Curitiba - A primeira audiência destinada a ouvir as testemunhas de um dos principais casos de desvio de dinheiro na Assembleia Legislativa (AL) do Paraná pode não acontecer na segunda-feira. A defesa do ex-diretor-geral da AL Abib Miguel, principal réu no caso, vai pedir a suspensão da audiência alegando que a ausência de seu cliente prejudica o julgamento. Preso em Curitiba, Bibinho, como é conhecido, foi levado para o Hospital São Lucas na tarde de quinta-feira, com um diagnóstico de hérnia umbilical estrangulada. Ontem, o médico responsável, Rogério Scheibe, informou por meio de um boletim que Bibinho foi submetido a uma cirurgia no mesmo dia e que o paciente ''encontra-se com ótima evolução no primeiro dia de pós operatório''. O boletim também informa que ele deve ter alta ''dentro de alguns dias''.
O advogado de Bibinho, Eurolino Sechinel dos Reis, não acredita na possibilidade de a audiência ser realizada. ''Por motivo alheio à sua vontade ele não pode comparecer. E sem a presença do réu não há como ter a audiência. Quem decide é a juíza (Angela Regina de Lucca), mas se ela decidir pela manutenção, vamos ver na hora o que pode ser feito'', disse.

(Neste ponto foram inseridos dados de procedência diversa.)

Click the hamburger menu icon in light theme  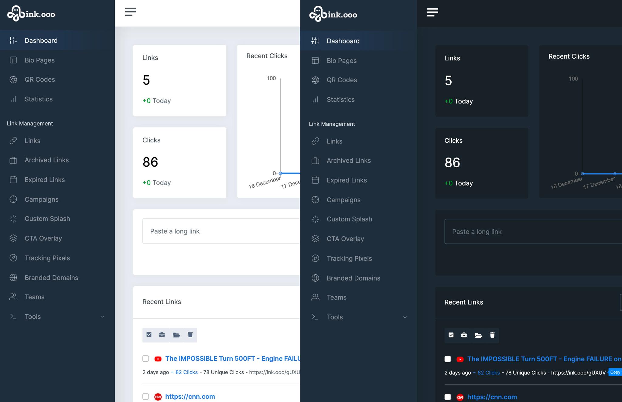[x=130, y=12]
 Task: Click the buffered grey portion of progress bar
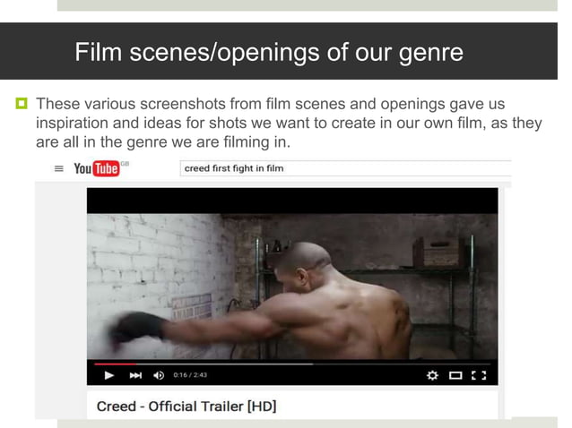pyautogui.click(x=224, y=364)
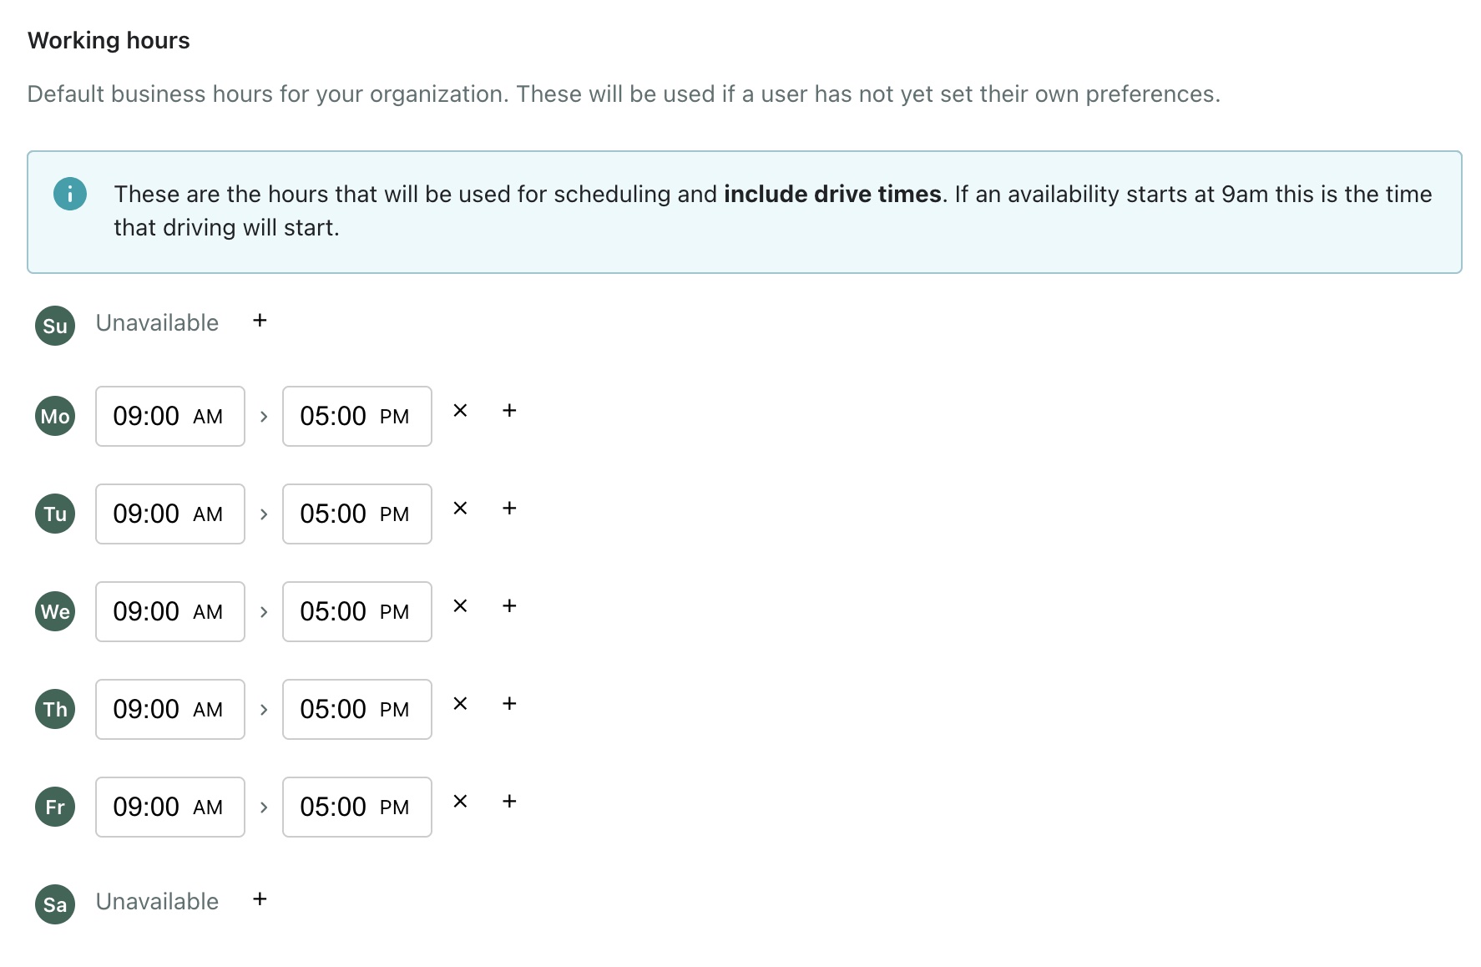Remove Friday's working hours with X icon

pos(460,802)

Já o procurador de Justiça Leonir Batisti, coordenador estadual do Grupo de Atuação Especial de Combate ao Crime Organizado (Gaeco), autor de duas denúncias contra Bibinho, disse que está confiante na realização da audiência. ''A Constituição não proíbe a realização da audiência sem a presença do réu. E algumas vezes o réu pode até pedir para não aparecer. Não vejo prejuízo.''
Questionado ainda sobre o fato de o médico responsável por Bibinho ser funcionário da AL e uma das testemunhas chamadas pelo ex-diretor geral, Batisti disse que ''a presunção é sempre que as coisas estão corretas'', mas que se o Ministério Público detectar ''algo impróprio'' ele deve agir. ''No primeiro indício de manipulação a Justiça tem mecanismos para agir, chamar uma junta médica se for o caso.''
O advogado de Bibinho disse que não vê ''relevância'' no episódio. ''É normal, é o médico de confiança dele, são amigos há anos.'' A Reportagem não conseguiu contato com o médico Rogério Scheibe.
Bibinho responde a dois processos na 9 Vara Criminal de Curitiba e a primeira audiência de um deles foi marcada para segunda-feira. Nos dois processos, ele responde por crimes de peculato, formação de quadrilha, lavagem de dinheiro e falsidade ideológica. O Gaeco aponta o ex-diretor geral como o ''comandante'' de pelo menos dois esquemas de desvio de dinheiro da AL a partir da nomeação de funcionários ''fantamas''. Além de Bibinho, outros dois ex-diretores da AL também são réus nos mesmos processos.